Introduction
Syncope is a common and important medical problem resulting from a transient reduction in cerebral blood flow to the parts of the brain that control consciousness. Individual episodes of syncope may lead to death or serious injury, and recurrent episodes of syncope or presyncope can be disabling.
Syncope and recurrent presyncope are common, and poorly understood, problems in pregnancy. Pregnant women have long been said to be “fainters” with little thought given to the underlying pathophysiology. Very little systematic research had been done to evaluate these symptoms among pregnant women. A postpartum survey identified a prevalence of syncope in pregnancy of 4.6% [1]. Furthermore, 28.2% of women reported at least one episode of presyncope during pregnancy, and 10.3% reported troublesome recurrent presyncope. These symptoms often have a dramatic effect on these women’s quality of life.
The causes of syncope and recurrent presyncope are diverse (Table 43.1).

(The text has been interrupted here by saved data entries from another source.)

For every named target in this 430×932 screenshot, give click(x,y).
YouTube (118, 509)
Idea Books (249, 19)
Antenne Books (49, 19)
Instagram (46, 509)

Among nonpregnant patients presenting to an emergency room with syncope, the most common etiologies were neurally mediated (vasovagal), arrhythmia, seizures, orthostasis and situational syncope [1]. At least one-third of these patients did not have a definite cause of syncope identified despite appropriate investigations. During pregnancy, the differential diagnosis of syncope is relatively unchanged, although the physiologic changes of pregnancy make certain causes more likely.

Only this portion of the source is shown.